--- START ---

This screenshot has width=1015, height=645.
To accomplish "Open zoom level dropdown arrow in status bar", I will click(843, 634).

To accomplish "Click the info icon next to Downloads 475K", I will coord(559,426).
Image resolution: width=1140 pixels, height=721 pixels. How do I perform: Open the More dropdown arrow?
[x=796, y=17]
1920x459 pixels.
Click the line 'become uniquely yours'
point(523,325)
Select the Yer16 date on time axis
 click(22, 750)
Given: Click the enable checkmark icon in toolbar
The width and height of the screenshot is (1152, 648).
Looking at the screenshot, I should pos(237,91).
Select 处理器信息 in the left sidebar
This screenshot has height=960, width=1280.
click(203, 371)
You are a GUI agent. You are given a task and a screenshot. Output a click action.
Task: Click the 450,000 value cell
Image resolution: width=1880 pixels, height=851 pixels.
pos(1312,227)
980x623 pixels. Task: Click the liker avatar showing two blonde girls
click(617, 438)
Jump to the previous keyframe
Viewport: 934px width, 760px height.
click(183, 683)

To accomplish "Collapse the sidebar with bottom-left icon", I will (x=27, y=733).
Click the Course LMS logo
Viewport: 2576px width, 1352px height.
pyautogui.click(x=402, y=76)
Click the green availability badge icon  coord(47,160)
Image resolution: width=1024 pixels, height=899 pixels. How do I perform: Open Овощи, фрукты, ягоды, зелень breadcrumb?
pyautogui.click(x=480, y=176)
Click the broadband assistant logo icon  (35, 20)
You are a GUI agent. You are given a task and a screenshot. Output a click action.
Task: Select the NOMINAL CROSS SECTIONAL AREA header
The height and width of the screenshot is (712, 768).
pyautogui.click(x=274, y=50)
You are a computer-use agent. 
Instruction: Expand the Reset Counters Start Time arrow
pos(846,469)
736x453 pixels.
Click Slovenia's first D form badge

--- END ---

WHAT YOU NEED TO DO >> Look in the material above for the line with "Select 处理器信息 in the left sidebar" and the line with "Click the green", and transcribe exactly those lines and all lines between them, nothing more.

ANSWER >>
Select 处理器信息 in the left sidebar
This screenshot has height=960, width=1280.
click(203, 371)
You are a GUI agent. You are given a task and a screenshot. Output a click action.
Task: Click the 450,000 value cell
Image resolution: width=1880 pixels, height=851 pixels.
pos(1312,227)
980x623 pixels. Task: Click the liker avatar showing two blonde girls
click(617, 438)
Jump to the previous keyframe
Viewport: 934px width, 760px height.
click(183, 683)

To accomplish "Collapse the sidebar with bottom-left icon", I will (x=27, y=733).
Click the Course LMS logo
Viewport: 2576px width, 1352px height.
pyautogui.click(x=402, y=76)
Click the green availability badge icon  coord(47,160)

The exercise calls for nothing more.